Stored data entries
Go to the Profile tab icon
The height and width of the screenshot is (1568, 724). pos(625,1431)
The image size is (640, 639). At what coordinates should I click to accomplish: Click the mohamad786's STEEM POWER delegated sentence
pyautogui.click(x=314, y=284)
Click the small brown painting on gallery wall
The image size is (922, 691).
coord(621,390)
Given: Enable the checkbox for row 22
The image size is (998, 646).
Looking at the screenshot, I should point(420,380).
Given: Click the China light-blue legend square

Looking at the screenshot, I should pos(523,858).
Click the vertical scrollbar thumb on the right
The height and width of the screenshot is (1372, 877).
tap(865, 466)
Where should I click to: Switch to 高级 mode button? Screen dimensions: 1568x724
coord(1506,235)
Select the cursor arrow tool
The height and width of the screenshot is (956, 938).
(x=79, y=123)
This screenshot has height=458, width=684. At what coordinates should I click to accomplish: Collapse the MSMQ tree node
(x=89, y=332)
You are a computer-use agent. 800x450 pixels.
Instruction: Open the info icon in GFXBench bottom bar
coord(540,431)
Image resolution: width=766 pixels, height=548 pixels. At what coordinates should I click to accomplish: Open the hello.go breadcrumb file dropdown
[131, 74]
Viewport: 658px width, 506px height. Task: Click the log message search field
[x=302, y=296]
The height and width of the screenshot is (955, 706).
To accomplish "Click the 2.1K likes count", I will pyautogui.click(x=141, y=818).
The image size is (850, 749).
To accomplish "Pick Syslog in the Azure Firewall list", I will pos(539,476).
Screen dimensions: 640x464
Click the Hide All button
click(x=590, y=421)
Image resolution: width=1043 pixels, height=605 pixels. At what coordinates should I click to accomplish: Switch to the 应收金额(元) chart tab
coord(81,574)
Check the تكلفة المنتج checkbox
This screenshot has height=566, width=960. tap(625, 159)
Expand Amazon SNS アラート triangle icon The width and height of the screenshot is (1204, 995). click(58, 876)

= What the task asks =
Print the entries above exactly as they were written, down to the last line.

= Output =
Go to the Profile tab icon
The height and width of the screenshot is (1568, 724). pos(625,1431)
The image size is (640, 639). At what coordinates should I click to accomplish: Click the mohamad786's STEEM POWER delegated sentence
pyautogui.click(x=314, y=284)
Click the small brown painting on gallery wall
The image size is (922, 691).
coord(621,390)
Given: Enable the checkbox for row 22
The image size is (998, 646).
Looking at the screenshot, I should point(420,380).
Given: Click the China light-blue legend square

Looking at the screenshot, I should pos(523,858).
Click the vertical scrollbar thumb on the right
The height and width of the screenshot is (1372, 877).
tap(865, 466)
Where should I click to: Switch to 高级 mode button? Screen dimensions: 1568x724
coord(1506,235)
Select the cursor arrow tool
The height and width of the screenshot is (956, 938).
(x=79, y=123)
This screenshot has height=458, width=684. At what coordinates should I click to accomplish: Collapse the MSMQ tree node
(x=89, y=332)
You are a computer-use agent. 800x450 pixels.
Instruction: Open the info icon in GFXBench bottom bar
coord(540,431)
Image resolution: width=766 pixels, height=548 pixels. At what coordinates should I click to accomplish: Open the hello.go breadcrumb file dropdown
[131, 74]
Viewport: 658px width, 506px height. Task: Click the log message search field
[x=302, y=296]
The height and width of the screenshot is (955, 706).
To accomplish "Click the 2.1K likes count", I will pyautogui.click(x=141, y=818).
The image size is (850, 749).
To accomplish "Pick Syslog in the Azure Firewall list", I will pos(539,476).
Screen dimensions: 640x464
Click the Hide All button
click(x=590, y=421)
Image resolution: width=1043 pixels, height=605 pixels. At what coordinates should I click to accomplish: Switch to the 应收金额(元) chart tab
coord(81,574)
Check the تكلفة المنتج checkbox
This screenshot has height=566, width=960. tap(625, 159)
Expand Amazon SNS アラート triangle icon The width and height of the screenshot is (1204, 995). click(58, 876)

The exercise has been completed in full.